The siege didn't let up until August 1, 1763, when most of the Indians broke off from Fort Pitt in order to intercept a body of 500 British troops marching to the fort under Colonel Henry Bouquet. On August 5, these two forces met at the Battle of Bushy Run. Bouquet fought off the attack and relieved Fort Pitt on August 20.

Blankets with smallpox

On June 29, 1763, a week after the siege began, Bouquet was preparing to lead an expedition to relieve Fort Pitt when he received a letter from Amherst making the following proposal: "Could it not be contrived to send the smallpox among the disaffected tribes of Indians? We must on this occasion use every stratagem in our power to reduce them." [1]

Bouquet agreed, writing back to Amherst on July 13, 1763: "I will try to inoculate the bastards with some blankets that may fall into their hands, and take care not to get the disease myself." Amherst responded favorably on July 16, 1763: "You will do well to inoculate the Indians by means of blankets, as well as every other method that can serve to extirpate this execrable race."[2]

As it turned out, however, officers at the besieged Fort Pitt had already attempted to do what Amherst and Bouquet were still discussing.

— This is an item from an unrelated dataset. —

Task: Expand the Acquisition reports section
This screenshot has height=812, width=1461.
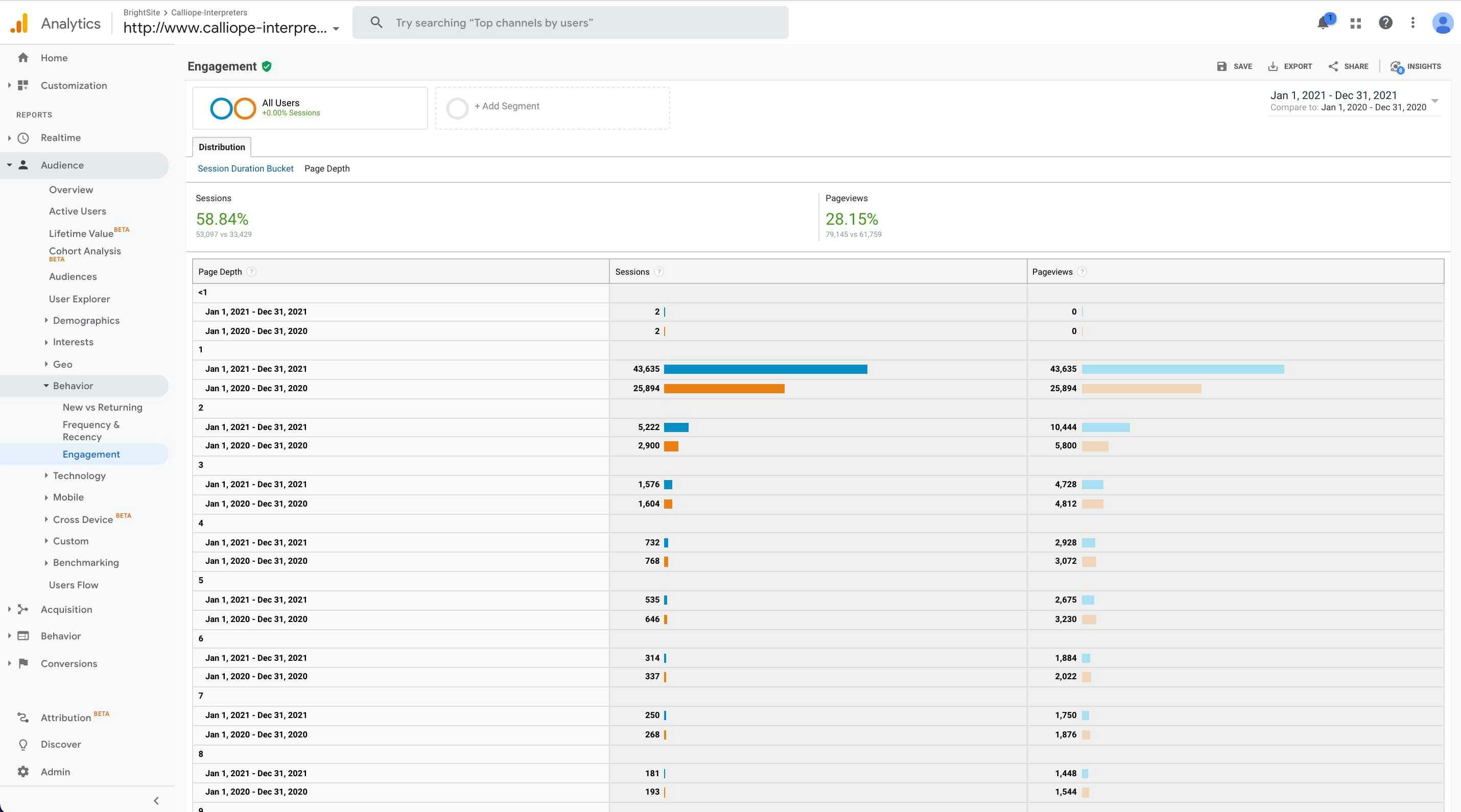Action: coord(66,610)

During a parley at Fort Pitt on June 24, 1763, Captain Simeon Ecuyer gave representatives of the besieging Delawares two blankets and a handkerchief that had been exposed to smallpox, in hopes of spreading the disease to the Indians in order to end the siege. Indians in the area did indeed contract smallpox. However, some historians have noted that it is impossible to verify how many people (if any) contracted the disease as a result of the Fort Pitt incident; the disease was already in the area and may have reached the Indians through other vectors. Indeed, even before the blankets had been handed over, the disease may have been spread to the Indians by native warriors returning from attacks on infected white settlements. So while it is certain that these British soldiers attempted to intentionally infect Indians with smallpox, it is uncertain whether or not their attempt was successful.[3]

Though many are unaware of the exact details surrounding these incidents, the idea of European settlers giving infected blankets to Indians is a part of public consciousness, and a common metaphor for a gift given with underhanded intentions[citation needed].

Notes

  1. ^ Peckham, p. 226; Anderson, p. 542; 809n.
  2. ^ Anderson, p. 809n.
  3. ^ Anderson, pp. 541–2; McConnell, p. 195; Dowd, War Under Heaven, p. 190.
  4. ^ Harpster, pp. 99, 103-4.

References

  • Anderson, Fred. Crucible of War: The Seven Years’ War and the Fate of Empire in British North America, 1754-1766. New York: Knopf, 2000. ISBN 0-375-40642-5.
  • Dixon, David. Never Come to Peace Again: Pontiac's Uprising and the Fate of the British Empire in North America. Norman: University of Oklahoma Press, 2005. ISBN 0-8061-3656-1.
  • Dowd, Gregory Evans. War Under Heaven: Pontiac, the Indian Nations, & the British Empire. Johns Hopkins University Press, 2002. ISBN 0-8018-7079-8.
  • Harpster, John W. Pen Pictures of Early Western Pennsylvania (University of Pittsburgh Press, 1938), pp. 99, 103-4.
  • McConnell, Michael N. A Country Between: The Upper Ohio Valley and Its Peoples, 1724-1774. Lincoln, Nebraska: University of Nebraska Press, 1992.
  • Peckham, Howard H. Pontiac and the Indian Uprising. University of Chicago Press, 1947.